→ Task
Locate "Given: Click the delete credential trash icon" in the records below, then copy its line and every following line exactly, without the pictures.
== The records
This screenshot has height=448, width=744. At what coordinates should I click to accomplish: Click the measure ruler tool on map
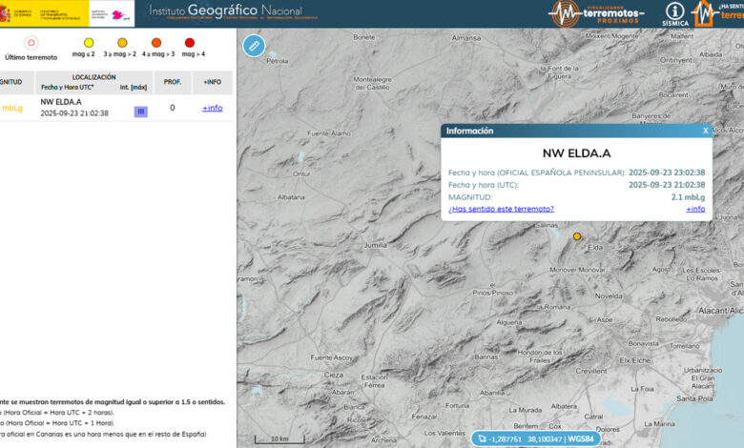(253, 45)
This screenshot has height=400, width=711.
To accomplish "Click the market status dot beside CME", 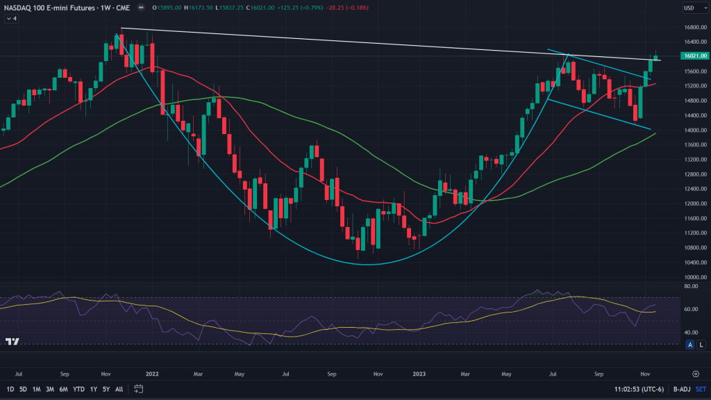I will 142,8.

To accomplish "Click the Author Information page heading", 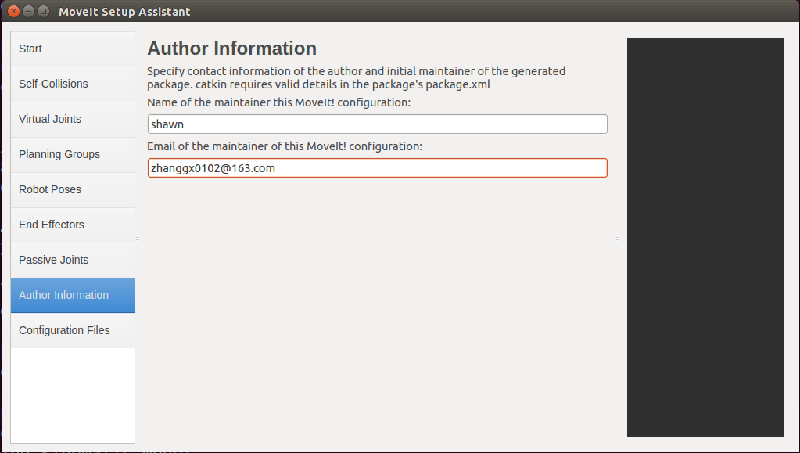I will point(231,49).
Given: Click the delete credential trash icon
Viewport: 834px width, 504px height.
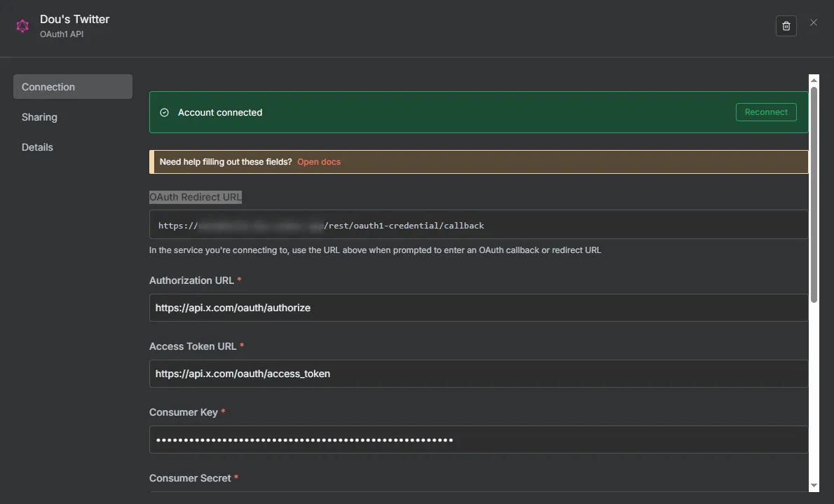Looking at the screenshot, I should click(786, 25).
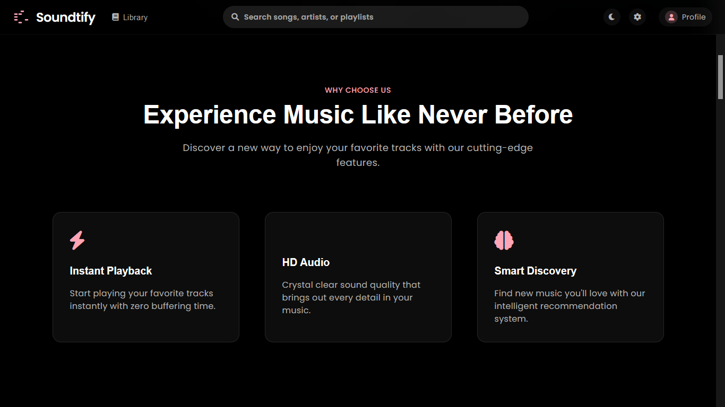Click the HD Audio crystal clear description
Screen dimensions: 725x407
click(x=351, y=297)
====
→ Exercise answer
Given: Click the delete credential trash icon
Viewport: 834px width, 504px height.
Looking at the screenshot, I should click(786, 25).
Click the HD Audio crystal clear description
Screen dimensions: 725x407
click(x=351, y=297)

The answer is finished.